A Dark Side to Slow Church?


I have been reading a bunch of articles today on the legacy of John Howard Yoder (what his well-documented incidents of sexual harassment mean for how we interpret his theology).  Lots of good important questions being asked, and many of them related to Slow Church.  For those interested, I started here and was eventually led to this superb two-part article.


The most challenging question is: Does the slowness of Slow Church just serve to prop up existing power structures, such as patriarchy, whiteness and heterosexuality?  Is this a dark side to Slow Church? Particularly, are the practices of conversation and discernment (central to Slow Church), little more than thinly-veiled efforts to kick the can, and not intentionally NOT address pressing concerns related to race, gender, sexuality, etc.?


After some reflection, my short answer to these questions is “No, I don’t think so.” But the story is, as usual, more complicated than this simple answer.


To examine these questions, however, I will begin with the question of identity. As Christians, our primary identity and allegiance is to follow Christ.  All other facets of our identity (and I certainly recognize that there are indeed other facets) are secondary.  Yes, these other facets do very much influence our understanding of what it means to follow Christ, but nevertheless following Christ is primary and race, gender, sexuality, nationality, etc are at most secondary factors.  But what does it mean to follow Christ?  The local church to which we belong is essential to our identity in Christ, as we are called to embody Christ together in a particular place. Our life together bears everyday witness – for better and for worse – of Christ to our neighbors.


If I read Willie Jennings’s work correctly, our Western inability to be a people in a place was a key factor in the formation of race as we know it today. I haven’t given it much thought, but I wonder if there is a similar connection between place and sexuality? (I’m sure that there are people out there writing about this… I’d love to know who they are and where to start with their work!)  Staying in a place and finding our identity as part of Christ’s body there, will be our guide to knowing how to rightly and justly understand the vast diversity of human life – but especially the sorts of diversity that are inherent in the midst of our church community, and our neighborhood.

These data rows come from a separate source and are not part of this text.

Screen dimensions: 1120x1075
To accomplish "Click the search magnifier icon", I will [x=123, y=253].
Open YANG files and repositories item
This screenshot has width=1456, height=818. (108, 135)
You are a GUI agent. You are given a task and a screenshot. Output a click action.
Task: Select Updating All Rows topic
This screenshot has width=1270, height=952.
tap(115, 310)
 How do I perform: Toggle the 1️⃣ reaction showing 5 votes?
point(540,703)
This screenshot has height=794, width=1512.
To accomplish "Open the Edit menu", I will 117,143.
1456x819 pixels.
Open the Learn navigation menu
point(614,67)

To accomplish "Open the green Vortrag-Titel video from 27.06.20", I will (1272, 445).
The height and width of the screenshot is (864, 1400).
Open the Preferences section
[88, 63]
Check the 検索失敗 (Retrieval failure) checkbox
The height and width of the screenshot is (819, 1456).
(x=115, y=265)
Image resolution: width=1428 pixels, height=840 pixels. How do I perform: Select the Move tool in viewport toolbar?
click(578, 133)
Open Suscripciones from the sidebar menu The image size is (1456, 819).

The local church, central to our understanding of Slow Church, is – I believe – where the primary discernments related to questions of gender, race, sexuality must be made (Are we going to ordain both women and men? Are we categorically denying any office or sacrament of the church to some group of people?  Will we accept LBGTQ people as full members of our congregations; will we ordain or marry them?)  We need to wrestle with these questions, deciding who we will be as a church community.  Being in discernment on one or more of these questions is fine, but as a local church community, we have to live together day-by-day, so discernment can never be a permanent state of affairs, and efforts to silence people by appealing to discernment must be named as such.  People may leave our congregations because of the decisions we make, and, if we handle that graciously, it is not necessarily a bad thing.  We certainly should encourage commitment and stability within the local church community, but on the other hand, we cannot force anyone to stay.


As we make decisions about who we are as local congregations, we will have to work through the consequences of what those decisions mean for our relationships with our denomination or more informally with other churches.   (And certainly these relationships will always haunt us as we make decisions about we will be.)  We might face punitive measures, or be removed from our denomination, or force larger conversations, in which we might band with similarly-affiliated congregations.


It seems to me that there is a tendency to want to resolve these questions from the top down, that is, starting with denominational policy, and from there dictating the stance of all local congregations in that denomination.  This seems to me, at least, to be its own kind of violence, and this is where my account gets complicated.  Yes, it is probably true that discernment might well mean propping up existing – and often unjust – power structures at levels beyond the congregation (diocese, synod, district, region, denomination, etc.), but, as I described above, we are learning to imagine and embody new ways of being in our local congregations, and these new ways will – if we are attentive and persistent in our local identity – begin to shape the policy of larger church groups.


It is important to note that discerning our identity as local congregations, will ultimately impact the policy not only of our church institutions, but also of governmental and social institutions in which we are engaged.  If our congregation decides to marry same-sex couples, for instance, (or if we choose not to do so) that will have sociopolitical ramifications for our neighborhoods and cities.


As Jesus’s parable of the log and the speck reminds us, it is very easy to see and denounce the violence of another, but much more difficult to see the violence inherent in our own theologies, policies and actions.  A key facet of Slow Church is not only seeking that injustice be reconciled, but doing so in a way that is itself just and not inflicting further violence, and I believe that we learn reconciliation best when we do so in the context of real, embodied relationships of persons, not as abstract political issues (although they do have significance for real individuals and groups).  Our politics must follow from who we are as communities that embody Christ, and not vice versa.


I’m mostly thinking out loud here…  What do you think? Does this account give too much leeway to powers of whiteness, maleness, heterosexuality, etc?